What you’ll learn and why it matters
Infrastructure as Code (IaC) lets Platform Engineers define, version, review, and automate cloud resources using code. It reduces manual errors, speeds up delivery, and makes environments reproducible across dev, stage, and prod.
- Spin up consistent environments on demand.
- Use pull requests, code reviews, and CI/CD for infra changes.
- Bake in security and compliance with policies.
- Detect and remediate drift quickly.
- Enable teams with reusable, standards-compliant modules.
Who this is for
- Platform Engineers building and maintaining shared cloud platforms.
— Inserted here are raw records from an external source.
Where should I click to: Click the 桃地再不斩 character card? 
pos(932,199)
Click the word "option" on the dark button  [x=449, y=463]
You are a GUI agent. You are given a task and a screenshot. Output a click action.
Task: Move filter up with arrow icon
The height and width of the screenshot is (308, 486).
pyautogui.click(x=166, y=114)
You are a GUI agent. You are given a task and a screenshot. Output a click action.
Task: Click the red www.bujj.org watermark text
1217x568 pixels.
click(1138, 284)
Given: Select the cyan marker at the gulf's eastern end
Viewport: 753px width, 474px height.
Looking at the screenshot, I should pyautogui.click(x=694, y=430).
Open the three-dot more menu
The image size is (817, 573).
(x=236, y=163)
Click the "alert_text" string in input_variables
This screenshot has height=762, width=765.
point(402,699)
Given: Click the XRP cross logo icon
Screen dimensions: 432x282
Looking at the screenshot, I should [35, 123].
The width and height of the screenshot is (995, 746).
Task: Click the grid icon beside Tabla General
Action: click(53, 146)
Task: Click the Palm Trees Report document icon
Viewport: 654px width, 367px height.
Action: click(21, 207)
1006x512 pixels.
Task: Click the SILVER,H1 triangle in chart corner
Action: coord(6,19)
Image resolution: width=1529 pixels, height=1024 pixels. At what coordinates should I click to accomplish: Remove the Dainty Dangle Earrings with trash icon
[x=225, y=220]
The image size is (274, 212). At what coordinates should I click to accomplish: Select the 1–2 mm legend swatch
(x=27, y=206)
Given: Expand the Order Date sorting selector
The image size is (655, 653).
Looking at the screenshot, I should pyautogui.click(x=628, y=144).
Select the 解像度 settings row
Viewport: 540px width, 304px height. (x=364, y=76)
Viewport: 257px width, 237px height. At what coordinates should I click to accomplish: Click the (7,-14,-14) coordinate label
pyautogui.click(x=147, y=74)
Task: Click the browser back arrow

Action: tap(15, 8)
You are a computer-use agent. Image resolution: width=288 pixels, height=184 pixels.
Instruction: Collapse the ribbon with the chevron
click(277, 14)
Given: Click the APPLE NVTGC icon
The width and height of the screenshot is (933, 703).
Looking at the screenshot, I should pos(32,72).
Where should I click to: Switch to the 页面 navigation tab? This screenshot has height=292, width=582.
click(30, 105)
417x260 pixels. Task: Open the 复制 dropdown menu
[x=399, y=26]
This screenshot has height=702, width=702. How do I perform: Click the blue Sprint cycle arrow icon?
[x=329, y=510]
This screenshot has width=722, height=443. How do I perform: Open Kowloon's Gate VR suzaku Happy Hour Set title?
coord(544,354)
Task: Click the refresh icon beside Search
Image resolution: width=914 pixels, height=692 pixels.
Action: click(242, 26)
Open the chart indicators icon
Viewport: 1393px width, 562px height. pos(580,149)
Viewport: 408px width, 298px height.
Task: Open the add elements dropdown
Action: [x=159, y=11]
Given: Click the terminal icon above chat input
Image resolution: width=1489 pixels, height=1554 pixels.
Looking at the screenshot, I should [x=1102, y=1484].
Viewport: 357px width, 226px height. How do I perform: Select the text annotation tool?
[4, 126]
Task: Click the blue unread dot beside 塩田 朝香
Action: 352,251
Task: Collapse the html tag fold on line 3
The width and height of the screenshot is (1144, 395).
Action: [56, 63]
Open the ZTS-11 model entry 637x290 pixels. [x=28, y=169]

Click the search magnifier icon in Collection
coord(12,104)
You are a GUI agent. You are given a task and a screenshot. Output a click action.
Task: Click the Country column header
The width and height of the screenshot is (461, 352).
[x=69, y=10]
- Backend Engineers owning service infrastructure.
- SREs seeking predictable, automated environments.
Prerequisites
- Basic cloud knowledge (e.g., compute, networking, IAM concepts).
- Git fundamentals: branching, PRs, code review.
- CLI comfort (shell, environment variables).
- Optional: CI/CD basics to run plans and applies safely.
Learning path
1) Terraform core
- Install Terraform; learn providers, resources, variables, outputs, state.
- Use workspaces or directory layout for environments.
- Run init/plan/apply/destroy and interpret outputs.
2) Reusable modules and standards
- Create modules with clear inputs/outputs.
- Adopt naming, tagging, and file structure conventions.
- Version modules; add examples and READMEs.
3) Environments: dev, stage, prod
- Separate state and config per environment.
- Use variable files or Terraform Cloud/Workspaces.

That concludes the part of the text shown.